Most Dangerous Product Award:
Don't these blown glass strawberry ornaments look delicious? In the
printed catalog, they show them decorating a table, which seems like a
great way to send your relatives to the hospital. Part of a line of two
dozen different food-themed ornaments.
Door-Knocker Soup: ST has one-upped W-S by making an herb wreath which is actually edible. What's next, cold cuts? (Note: taking me up on the challenge, Darcie actually made a cold cut wreath.)
Tackiest Gift Possibility Award: ST's Ceramic Snowman Collection opens whole vistas of forcible re-gifting.
Dishwashing with Hooves: Dasher & Prancer aren't doing dishes in my kitchen! They can't even hold the stupid towel, let alone the big platters!
Drink Quickly, Then Vomit. There's probably a more disgusting drink out there than a "Creme Brulee Chocotini", but ... oh, wait, there it is ...
Some Things Actually Don't Go With Chocolate Or Bacon: chocolate mint truffle tea. Mighty leaf once again proving to us just how much they hate tea.
Wrong Half
Shouldn't "Naughty" be on the bottom half of the glass, after you've
drunk half the booze? Besides, isn't the bottom half always the naughty
bits?
What Else Would You Use?
ST now offers 7 decanters, which it emphasises are "mouth-blown". How
else can you blow? Never mind, I don't really want an answer to that.
Most Awkward Tool Award
(2-way tie): a switchblade peeler with a handle the diameter of a
baseball bat. An avocado scoop shaped like a boomerang. Which is more
likely to result in insult, injury, or both? You decide.
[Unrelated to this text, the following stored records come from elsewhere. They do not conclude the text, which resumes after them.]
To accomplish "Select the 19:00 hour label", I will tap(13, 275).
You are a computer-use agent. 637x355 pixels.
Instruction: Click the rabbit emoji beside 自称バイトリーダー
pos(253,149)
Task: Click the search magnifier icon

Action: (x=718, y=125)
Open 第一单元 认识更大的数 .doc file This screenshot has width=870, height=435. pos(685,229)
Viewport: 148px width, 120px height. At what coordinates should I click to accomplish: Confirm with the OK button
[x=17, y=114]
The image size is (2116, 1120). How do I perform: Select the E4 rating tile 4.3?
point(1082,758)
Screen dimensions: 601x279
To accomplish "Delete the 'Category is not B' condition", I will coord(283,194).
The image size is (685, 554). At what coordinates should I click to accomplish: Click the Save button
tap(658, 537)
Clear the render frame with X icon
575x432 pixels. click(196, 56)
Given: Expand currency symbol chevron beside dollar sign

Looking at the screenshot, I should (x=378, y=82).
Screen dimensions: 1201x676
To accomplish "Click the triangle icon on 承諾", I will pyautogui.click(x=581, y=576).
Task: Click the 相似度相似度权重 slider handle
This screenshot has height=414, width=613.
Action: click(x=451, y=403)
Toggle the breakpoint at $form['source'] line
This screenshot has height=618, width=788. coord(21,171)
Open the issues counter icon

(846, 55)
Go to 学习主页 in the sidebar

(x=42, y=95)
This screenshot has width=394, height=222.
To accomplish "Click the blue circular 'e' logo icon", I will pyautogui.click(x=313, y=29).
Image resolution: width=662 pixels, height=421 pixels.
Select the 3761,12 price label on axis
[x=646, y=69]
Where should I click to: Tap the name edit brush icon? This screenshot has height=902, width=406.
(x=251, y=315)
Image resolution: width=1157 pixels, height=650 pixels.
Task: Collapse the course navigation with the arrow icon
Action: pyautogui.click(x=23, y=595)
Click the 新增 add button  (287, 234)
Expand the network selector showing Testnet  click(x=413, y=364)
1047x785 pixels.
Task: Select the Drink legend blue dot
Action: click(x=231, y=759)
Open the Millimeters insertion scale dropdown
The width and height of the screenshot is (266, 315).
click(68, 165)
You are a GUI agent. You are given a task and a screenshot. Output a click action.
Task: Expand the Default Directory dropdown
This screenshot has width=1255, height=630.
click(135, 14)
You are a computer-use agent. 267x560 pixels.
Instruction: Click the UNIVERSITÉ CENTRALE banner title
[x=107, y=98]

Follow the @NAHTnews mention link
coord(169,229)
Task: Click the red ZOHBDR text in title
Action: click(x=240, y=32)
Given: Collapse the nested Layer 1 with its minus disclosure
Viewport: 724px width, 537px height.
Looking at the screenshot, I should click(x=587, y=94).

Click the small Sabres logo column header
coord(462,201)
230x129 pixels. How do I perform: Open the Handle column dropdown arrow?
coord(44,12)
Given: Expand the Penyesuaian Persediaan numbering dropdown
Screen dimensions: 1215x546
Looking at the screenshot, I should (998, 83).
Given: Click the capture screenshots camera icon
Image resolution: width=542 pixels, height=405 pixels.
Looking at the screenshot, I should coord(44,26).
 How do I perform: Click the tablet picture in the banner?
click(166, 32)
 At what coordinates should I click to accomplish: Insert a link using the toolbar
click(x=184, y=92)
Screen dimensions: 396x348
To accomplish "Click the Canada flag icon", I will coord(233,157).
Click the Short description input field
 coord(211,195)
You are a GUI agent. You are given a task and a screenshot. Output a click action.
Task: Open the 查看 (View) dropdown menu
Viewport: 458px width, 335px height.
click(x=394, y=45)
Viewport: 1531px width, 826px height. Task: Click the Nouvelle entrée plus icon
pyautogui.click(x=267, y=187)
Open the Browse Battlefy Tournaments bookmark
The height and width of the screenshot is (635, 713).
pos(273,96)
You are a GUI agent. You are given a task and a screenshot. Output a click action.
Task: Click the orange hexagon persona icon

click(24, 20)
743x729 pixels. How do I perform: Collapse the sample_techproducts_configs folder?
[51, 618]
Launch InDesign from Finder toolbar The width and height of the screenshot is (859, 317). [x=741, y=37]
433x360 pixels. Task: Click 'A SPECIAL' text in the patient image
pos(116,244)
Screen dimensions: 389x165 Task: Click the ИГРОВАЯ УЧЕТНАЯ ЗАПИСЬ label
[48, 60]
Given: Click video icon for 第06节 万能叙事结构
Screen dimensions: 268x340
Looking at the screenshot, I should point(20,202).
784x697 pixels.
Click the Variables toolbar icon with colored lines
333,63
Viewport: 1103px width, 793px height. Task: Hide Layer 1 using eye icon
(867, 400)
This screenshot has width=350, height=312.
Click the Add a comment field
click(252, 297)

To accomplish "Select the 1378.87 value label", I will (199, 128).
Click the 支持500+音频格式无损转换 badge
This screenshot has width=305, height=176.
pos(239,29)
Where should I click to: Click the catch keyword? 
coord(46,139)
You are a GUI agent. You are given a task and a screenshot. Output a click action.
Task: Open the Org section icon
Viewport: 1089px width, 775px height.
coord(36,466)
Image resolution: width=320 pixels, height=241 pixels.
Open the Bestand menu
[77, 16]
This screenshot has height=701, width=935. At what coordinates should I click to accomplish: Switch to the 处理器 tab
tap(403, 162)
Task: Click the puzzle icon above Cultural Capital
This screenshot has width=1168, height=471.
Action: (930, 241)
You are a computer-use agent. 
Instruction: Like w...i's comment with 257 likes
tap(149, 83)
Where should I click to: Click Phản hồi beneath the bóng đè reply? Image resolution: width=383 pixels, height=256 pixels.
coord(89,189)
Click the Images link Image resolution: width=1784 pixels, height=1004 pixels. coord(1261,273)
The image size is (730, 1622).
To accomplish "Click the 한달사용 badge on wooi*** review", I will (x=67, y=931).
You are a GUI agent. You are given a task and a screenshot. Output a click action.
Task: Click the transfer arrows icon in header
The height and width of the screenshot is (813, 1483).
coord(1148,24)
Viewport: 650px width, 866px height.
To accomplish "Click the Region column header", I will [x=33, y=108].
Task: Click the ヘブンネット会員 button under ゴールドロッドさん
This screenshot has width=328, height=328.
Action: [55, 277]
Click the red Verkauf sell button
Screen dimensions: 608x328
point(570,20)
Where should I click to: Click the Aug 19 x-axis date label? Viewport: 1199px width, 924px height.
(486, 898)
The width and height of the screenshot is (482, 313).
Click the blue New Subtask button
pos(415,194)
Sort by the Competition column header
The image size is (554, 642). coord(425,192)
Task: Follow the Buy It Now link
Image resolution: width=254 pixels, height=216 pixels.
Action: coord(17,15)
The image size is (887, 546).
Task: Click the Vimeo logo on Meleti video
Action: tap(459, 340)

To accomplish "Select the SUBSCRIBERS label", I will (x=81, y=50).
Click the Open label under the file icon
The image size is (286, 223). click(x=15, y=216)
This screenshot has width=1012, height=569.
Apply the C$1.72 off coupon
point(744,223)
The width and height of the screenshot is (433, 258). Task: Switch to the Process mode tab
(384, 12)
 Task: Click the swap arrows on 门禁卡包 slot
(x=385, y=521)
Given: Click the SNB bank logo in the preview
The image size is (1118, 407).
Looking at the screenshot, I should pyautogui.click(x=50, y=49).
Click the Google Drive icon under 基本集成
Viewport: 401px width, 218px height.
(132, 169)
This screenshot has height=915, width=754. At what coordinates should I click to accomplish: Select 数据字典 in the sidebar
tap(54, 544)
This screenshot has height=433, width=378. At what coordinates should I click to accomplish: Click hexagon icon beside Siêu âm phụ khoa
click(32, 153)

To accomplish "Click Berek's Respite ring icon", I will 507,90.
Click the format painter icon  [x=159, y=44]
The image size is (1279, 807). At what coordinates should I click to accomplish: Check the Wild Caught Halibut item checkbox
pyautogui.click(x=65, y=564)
How Do I Use These Together, Again?
SLT is doing celebrity gift sets, which in general seem like a good
concept. But some of the choices of tools seem kind of odd. Morimoto's
set includes a wok with a stopwatch but no wok utensils, and the Emeril
set is the best, with 4 large knives and a 1-quart pot. Huh?
Knives,
Knives, Knives, Yeah! (printed catalog only) this catalog has a full
2-page spread of block sets. It's really kind of intimidating. I
thought people were superstitious about knives as gifts?
Sickeningly Sweet Award:
"French" sugar (since when does sugarcane grow in France?), shaped in
little hearts that cling to the edge of your teacup. How ... precious.
Shouldn't this wait for Valentine's Day?
Williams-Sonoma 2007 Christmas Catalog
Surprisingly
thin this year (probably because we've not bought anything in ages),
the W-S catalog did have a few gems. Particularly:
Overly-Endowed Gingerbread Men:
Should we really be sharing gingerbread men like this with our
children? Don't they belong on Castro Street or something? (click
"larger view" to get the effect)
High-Water Mark for a Delivery Item:
Not only can you put $8000 on your credit card straight out of the
holiday catalog, you can also pay $1300 for delivery! You'd think for
$9300 they could gift-wrap it, but no.
It's Beginning to Look A Lot Like Traffic!
Nordicware, in their endless quest to create a cake pan from every
object in the universe, brings us a shape intimately associated with
Christmas in the North ... the tow truck.
Re-Gifting Award:
not satisfied with adorning otherwise functional spatulas with
irrelevant designs, W-S has proceeded to making cute silicon cutouts,
ensuring that each spatula is the gift which keeps on being given. For
extra amusement, they advertise these spatulas as being for children, a
group well-known for its dexterity and patience.